Based on record review and staff and family interviews, the facility failed to remove the cannula IV(intravenous) from 1 (#4) and failed to show documentation that a cannula IV (intravenous) was removed before the patient discharged for 1 (#2) of 5 sampled patients. Findings include:

1. During an interview on 4/12/21 at 2:43 p.m., NFS1 stated patient #4 had a cannula IV when she returned home from discharging from the hospital. The hospital's visiting nurse service nurse removed the cannula IV, five days after being discharged from the hospital.

Review of patient #4's EHR (electronic health record), dated 10/4/20-10/15/20, showed no documentation of patient #4's cannula IV being removed by the nurse at the time of discharge, 10/15/20. Documentation showed on 10/20/20, after patient #4 had been discharged, the cannula IV was removed.

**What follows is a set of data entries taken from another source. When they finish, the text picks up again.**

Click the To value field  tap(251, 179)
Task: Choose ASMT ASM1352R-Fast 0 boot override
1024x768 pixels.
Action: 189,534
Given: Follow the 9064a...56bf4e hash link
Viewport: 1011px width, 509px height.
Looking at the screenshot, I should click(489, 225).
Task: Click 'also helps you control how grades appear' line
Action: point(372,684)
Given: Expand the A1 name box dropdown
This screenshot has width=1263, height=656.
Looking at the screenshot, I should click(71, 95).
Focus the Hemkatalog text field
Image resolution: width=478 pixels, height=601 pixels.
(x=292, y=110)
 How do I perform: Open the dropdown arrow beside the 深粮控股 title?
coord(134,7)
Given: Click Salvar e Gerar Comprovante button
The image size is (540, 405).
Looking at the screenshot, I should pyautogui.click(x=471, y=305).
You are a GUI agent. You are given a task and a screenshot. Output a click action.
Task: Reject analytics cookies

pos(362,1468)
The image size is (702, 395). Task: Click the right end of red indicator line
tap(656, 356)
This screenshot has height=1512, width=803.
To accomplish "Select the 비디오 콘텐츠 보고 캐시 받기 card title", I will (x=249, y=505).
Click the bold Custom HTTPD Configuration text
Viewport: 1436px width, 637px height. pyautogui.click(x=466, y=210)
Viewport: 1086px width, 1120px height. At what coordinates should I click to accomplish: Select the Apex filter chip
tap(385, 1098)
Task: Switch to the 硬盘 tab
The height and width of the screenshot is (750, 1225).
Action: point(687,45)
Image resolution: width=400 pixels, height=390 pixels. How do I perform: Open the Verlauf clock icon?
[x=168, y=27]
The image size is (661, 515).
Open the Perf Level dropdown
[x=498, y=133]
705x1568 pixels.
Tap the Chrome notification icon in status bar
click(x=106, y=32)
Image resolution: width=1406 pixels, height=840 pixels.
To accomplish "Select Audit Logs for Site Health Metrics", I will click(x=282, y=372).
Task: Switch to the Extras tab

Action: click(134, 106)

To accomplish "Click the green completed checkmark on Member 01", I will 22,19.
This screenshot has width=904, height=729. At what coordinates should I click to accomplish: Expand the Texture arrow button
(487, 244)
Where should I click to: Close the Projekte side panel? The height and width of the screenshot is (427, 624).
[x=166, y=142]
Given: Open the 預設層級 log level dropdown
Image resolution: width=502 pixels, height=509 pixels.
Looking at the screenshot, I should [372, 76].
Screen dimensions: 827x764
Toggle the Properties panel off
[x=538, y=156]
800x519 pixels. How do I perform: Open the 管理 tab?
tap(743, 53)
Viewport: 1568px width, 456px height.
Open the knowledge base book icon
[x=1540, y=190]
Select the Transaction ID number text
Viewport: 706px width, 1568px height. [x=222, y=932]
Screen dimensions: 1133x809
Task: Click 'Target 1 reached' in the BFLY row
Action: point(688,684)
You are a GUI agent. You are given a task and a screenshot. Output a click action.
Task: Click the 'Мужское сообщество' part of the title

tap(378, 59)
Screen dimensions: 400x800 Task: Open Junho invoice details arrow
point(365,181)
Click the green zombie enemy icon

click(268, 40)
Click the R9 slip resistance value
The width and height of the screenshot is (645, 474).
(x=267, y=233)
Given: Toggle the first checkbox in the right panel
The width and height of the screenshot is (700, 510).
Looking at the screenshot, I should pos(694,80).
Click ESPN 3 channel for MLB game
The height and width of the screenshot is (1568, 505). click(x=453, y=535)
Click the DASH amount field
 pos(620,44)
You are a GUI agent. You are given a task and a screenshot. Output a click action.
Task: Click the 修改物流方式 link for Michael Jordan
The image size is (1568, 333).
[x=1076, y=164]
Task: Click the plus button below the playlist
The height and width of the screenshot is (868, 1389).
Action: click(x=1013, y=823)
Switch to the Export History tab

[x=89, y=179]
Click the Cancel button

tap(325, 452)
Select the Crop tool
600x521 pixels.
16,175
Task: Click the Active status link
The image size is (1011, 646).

2. Review of patient #2's EHR showed patient #2 was receiving Remdesivir through an IV. Review of The Default Flowsheet Data checklist dated 11/11/20-11/14/20, showed no documentation that patient #2 had an IV leaving the facility or that the cannula IV had been remove on discharge.

During an interview on 4/13/21 at 10:10 a.m. staff member G stated the nurse would do a complete head to toe assessment of the patient, during their stay at the facility. The electronic medical record program would trigger the nurse that the discharging patient had an IV and needed to remove the cannula IV before discharge. There was no assessment, and the program did not trigger the discharge assessment of the patients having an IV during their stay. The discharging nurse was not prompted to check for a cannula IV.